Après le groupe sidérurgique Shijiazhuang, la
société anonyme sidérurgique Changzhi, la plus grande
entreprise d'acier de la province du Shanxi, a aussi été
inscrite à la Bourse d'échanges de droits de propriété
à Beijing. La société anonyme Changzhi est une compagnie
à capitaux purement publics et la Commission municipale de contrôle
et de gestion des biens publics de Changzhi est disposée à
transférer plus de 51 % des actions aux investisseurs étrangers.
Outre ces deux entreprises, beaucoup d'autres compagnies sidérurgiques
s’apprêtent au transfert d'actions d’État pour
réaliser la restructuration et le financement.
-- L 'association et le regroupement liés au déménagement
d'entreprises.
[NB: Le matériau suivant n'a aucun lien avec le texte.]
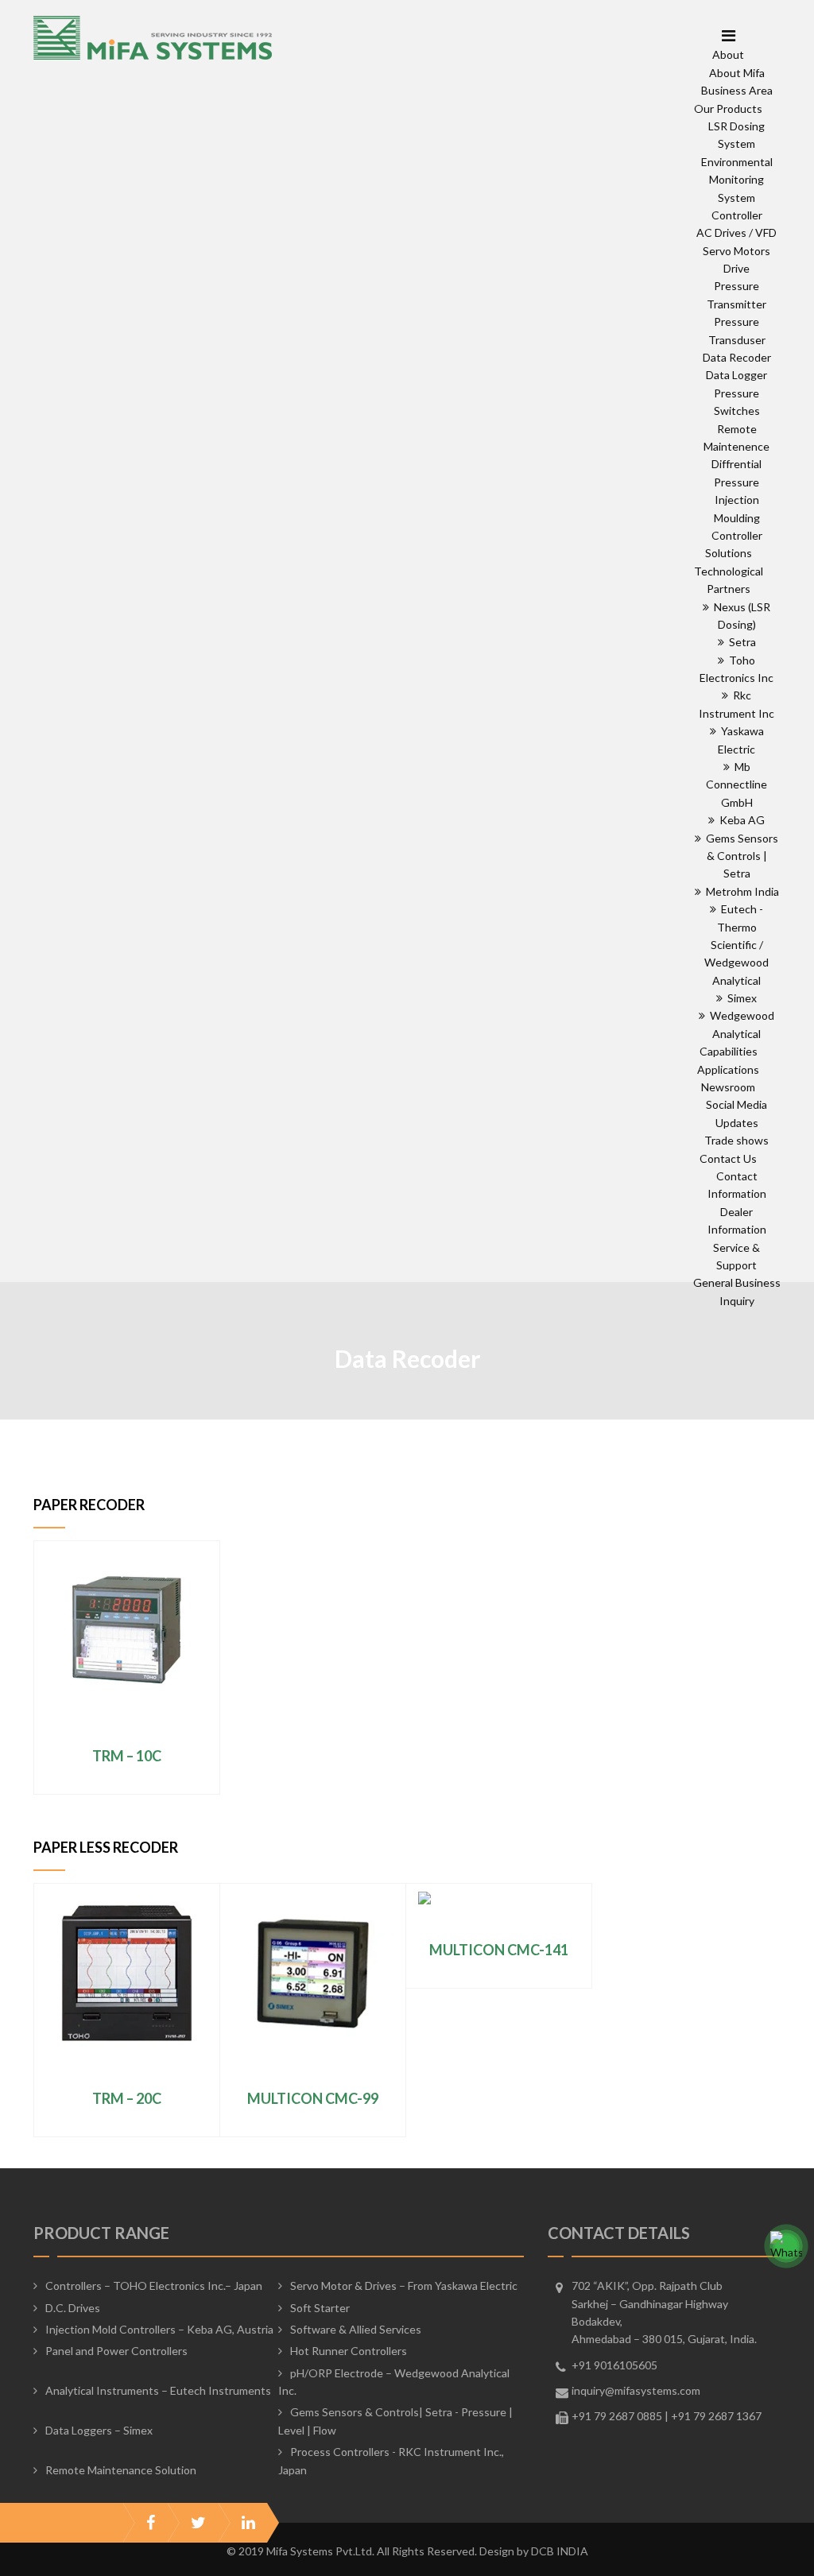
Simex (740, 998)
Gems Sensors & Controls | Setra (739, 856)
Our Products (728, 108)
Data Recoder (737, 357)
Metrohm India (740, 891)
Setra (740, 642)
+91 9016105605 (614, 2365)
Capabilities (729, 1051)
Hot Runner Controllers (348, 2350)
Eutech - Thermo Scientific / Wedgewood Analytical (736, 944)
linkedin (248, 2523)
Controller (736, 215)
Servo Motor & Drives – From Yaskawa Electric (403, 2285)
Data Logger (736, 375)
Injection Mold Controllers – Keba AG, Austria (159, 2329)
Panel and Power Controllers (116, 2350)
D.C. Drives (72, 2308)
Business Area (737, 90)
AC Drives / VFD (736, 232)
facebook (150, 2523)
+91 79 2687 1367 (716, 2416)
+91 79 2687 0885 (617, 2416)
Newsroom (728, 1087)
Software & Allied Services (355, 2329)
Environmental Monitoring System (737, 179)
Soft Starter (320, 2308)
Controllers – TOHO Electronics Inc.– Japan (153, 2285)
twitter (198, 2523)
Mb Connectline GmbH (736, 784)
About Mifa (737, 72)
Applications (728, 1069)
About (728, 54)
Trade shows (736, 1140)
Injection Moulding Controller (736, 517)
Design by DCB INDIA (533, 2551)
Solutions (728, 553)
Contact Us (728, 1158)
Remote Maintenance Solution (120, 2470)
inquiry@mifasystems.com (636, 2390)
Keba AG (740, 820)
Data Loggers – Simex (99, 2430)
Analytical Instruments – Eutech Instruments (158, 2390)
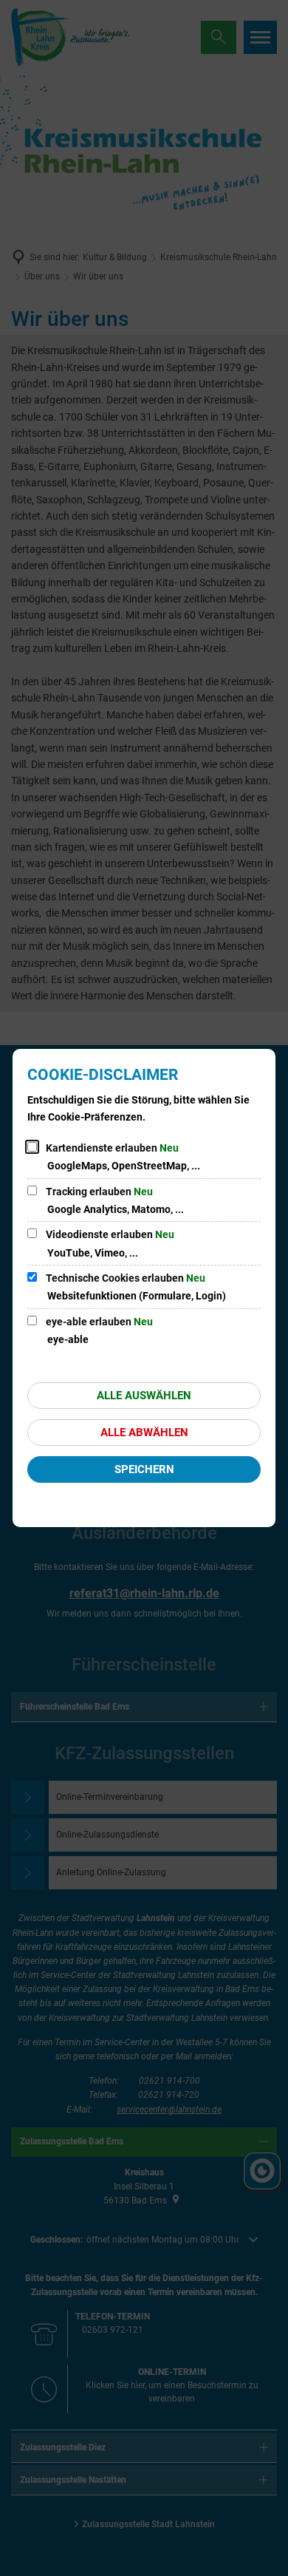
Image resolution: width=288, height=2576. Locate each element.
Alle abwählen (144, 1432)
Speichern (144, 1469)
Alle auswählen (144, 1395)
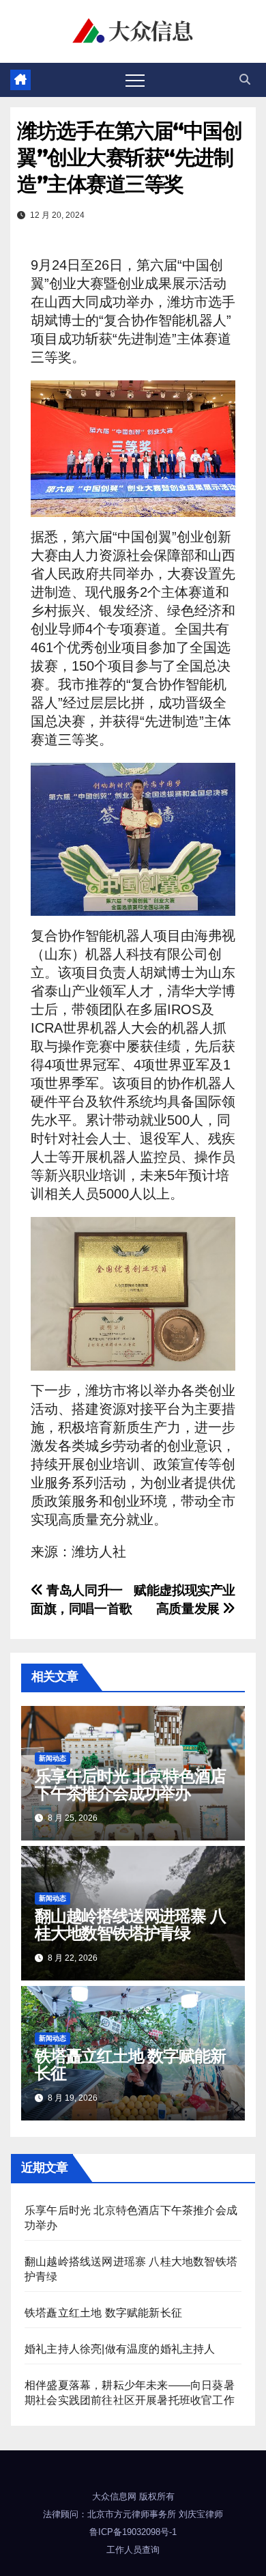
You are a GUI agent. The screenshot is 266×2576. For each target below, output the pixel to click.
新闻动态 (52, 1758)
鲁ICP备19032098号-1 (133, 2532)
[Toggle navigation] (135, 80)
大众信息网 (114, 2496)
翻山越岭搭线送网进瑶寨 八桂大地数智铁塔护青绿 (130, 1924)
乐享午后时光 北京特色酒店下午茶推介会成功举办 (130, 1784)
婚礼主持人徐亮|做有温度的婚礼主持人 (120, 2349)
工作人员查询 (133, 2550)
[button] (244, 79)
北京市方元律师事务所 (131, 2514)
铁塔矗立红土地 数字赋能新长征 (130, 2064)
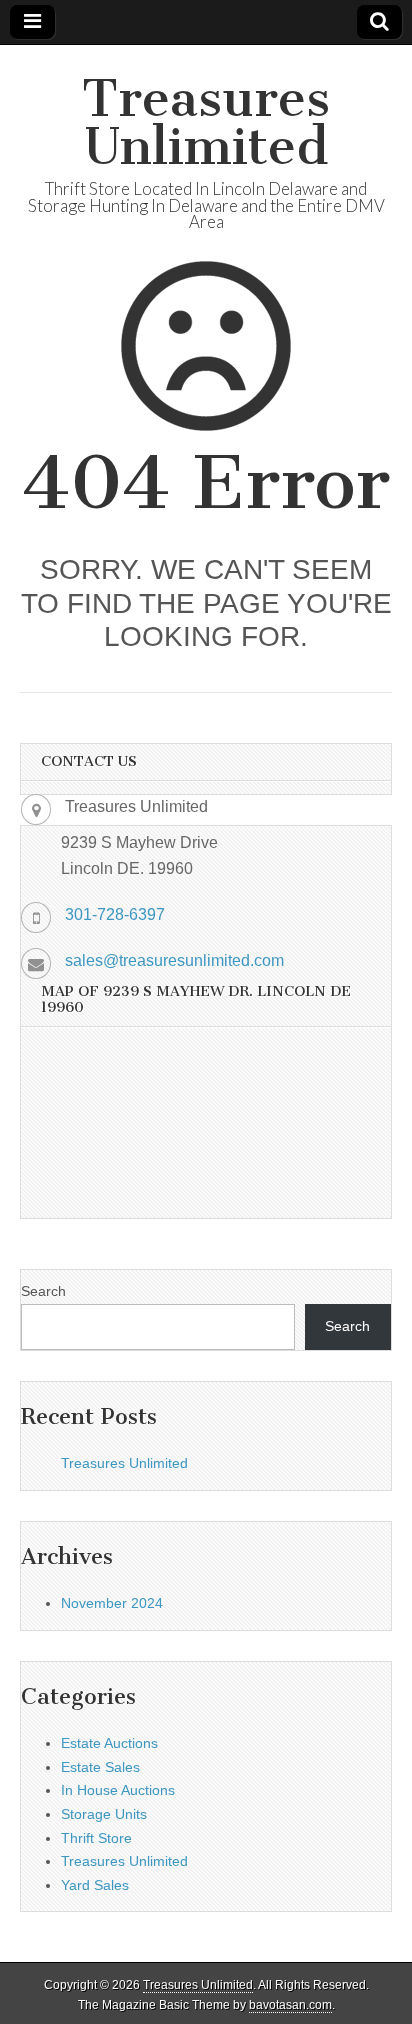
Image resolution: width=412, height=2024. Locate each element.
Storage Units (104, 1814)
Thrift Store (96, 1838)
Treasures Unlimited (206, 122)
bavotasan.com (290, 2005)
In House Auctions (118, 1790)
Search (43, 1291)
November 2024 (112, 1603)
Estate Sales (100, 1767)
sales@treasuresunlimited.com (174, 960)
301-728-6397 (115, 914)
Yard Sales (95, 1885)
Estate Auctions (109, 1743)
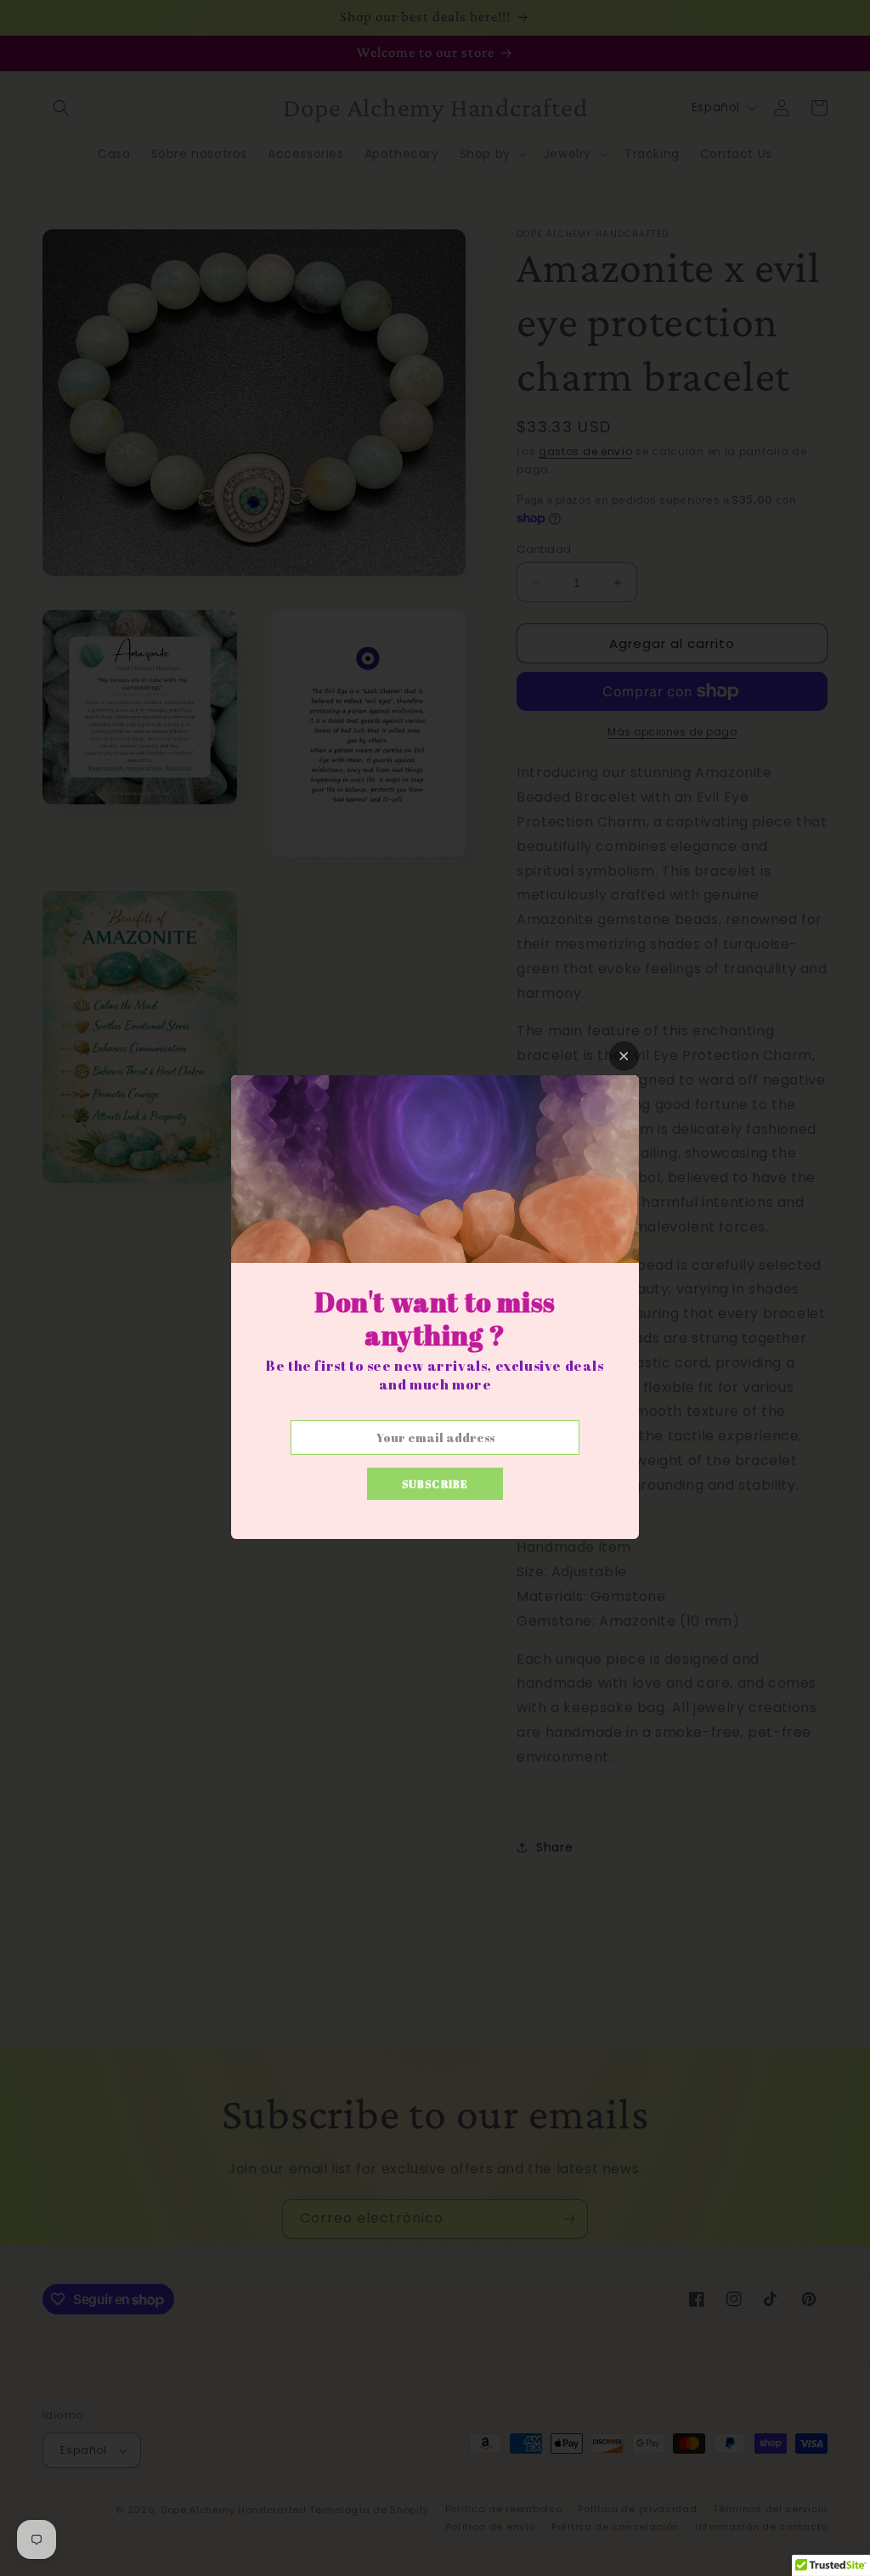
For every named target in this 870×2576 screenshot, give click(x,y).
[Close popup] (624, 1056)
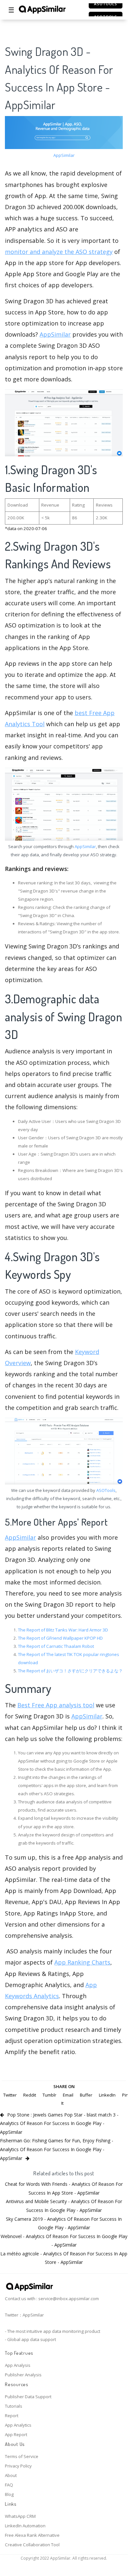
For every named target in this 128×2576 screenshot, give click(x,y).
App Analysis (17, 2365)
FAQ (9, 2485)
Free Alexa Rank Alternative (32, 2535)
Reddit (29, 2095)
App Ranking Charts (82, 1962)
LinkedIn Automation (25, 2526)
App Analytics (18, 2425)
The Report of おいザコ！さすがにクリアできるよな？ (70, 1671)
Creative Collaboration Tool (32, 2545)
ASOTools (106, 1490)
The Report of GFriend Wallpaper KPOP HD (60, 1638)
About (11, 2475)
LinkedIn (107, 2095)
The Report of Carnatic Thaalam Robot (56, 1646)
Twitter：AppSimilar (24, 2315)
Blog (9, 2494)
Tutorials (13, 2406)
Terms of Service (21, 2456)
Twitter (10, 2095)
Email (68, 2095)
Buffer (86, 2095)
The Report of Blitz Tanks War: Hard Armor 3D (63, 1630)
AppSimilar (64, 155)
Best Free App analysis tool (55, 1705)
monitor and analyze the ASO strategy (59, 252)
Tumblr (49, 2095)
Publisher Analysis (23, 2375)
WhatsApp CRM (20, 2516)
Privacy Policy (18, 2466)
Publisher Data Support (28, 2397)
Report (11, 2415)
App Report (16, 2434)
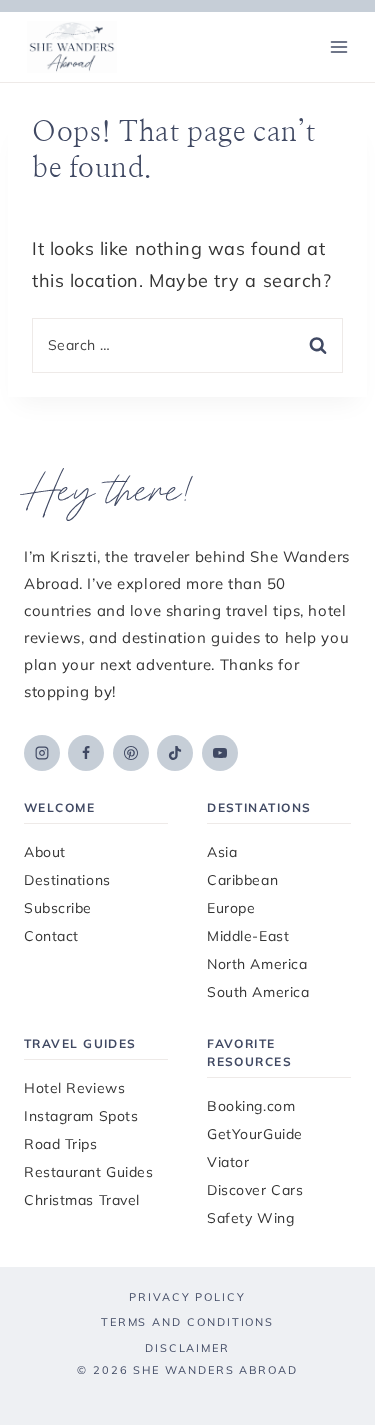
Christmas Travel (82, 1200)
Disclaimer (187, 1348)
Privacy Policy (187, 1297)
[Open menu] (338, 46)
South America (258, 992)
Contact (51, 936)
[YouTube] (220, 753)
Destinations (67, 880)
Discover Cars (255, 1190)
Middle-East (248, 936)
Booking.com (251, 1106)
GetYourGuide (255, 1134)
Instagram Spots (81, 1116)
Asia (222, 852)
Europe (231, 908)
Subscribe (58, 908)
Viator (228, 1162)
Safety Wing (250, 1218)
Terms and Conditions (187, 1322)
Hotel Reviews (74, 1088)
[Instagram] (42, 753)
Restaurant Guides (89, 1172)
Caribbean (242, 880)
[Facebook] (86, 753)
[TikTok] (175, 753)
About (45, 852)
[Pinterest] (131, 753)
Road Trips (61, 1144)
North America (257, 964)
Des 74 compagnies sidérurgiques importantes de la
Chine, 18 se situent dans des capitales provinciales et 34 dans des villes
où la population est supérieure à 1 million d'habitants.
Non seulement cela exerce une grande pression sur la protection de l'environnement,
mais aussi restreint le développement de ces compagnies elles-mêmes.
Le déménagement est par conséquent la tendance générale.
Vu les facteurs comme la protection de l'environnement et de l’écologie,
l'approvisionnement en ressources et la répartition géographique
des industries, le déménagement doit être combiné
avec le regroupement. Ce principe a été confirmé
dans les nouveaux règlements et aussi démontré dans
le regroupement du groupe sidérurgique Shougang de Beijing qui
s'est déplacé au Hebei et s'est associé avec l'industrie
sidérurgique locale. Un tel déménagement exige une
somme énorme et est accompagné de la mise à jour
du matériel désuet, de l'amélioration de la structure
de produits et de l'adoption de technologies d'économie énergétique
et de protection environnementale. Pour cette raison, les entreprises
sidérurgiques étrangères qui possèdent les
droits de propriété intellectuelle, les techniques avancées
de production, d'économie d'énergie et de protection environnementale
seront des partenaires idéaux pour les entreprises chinoises.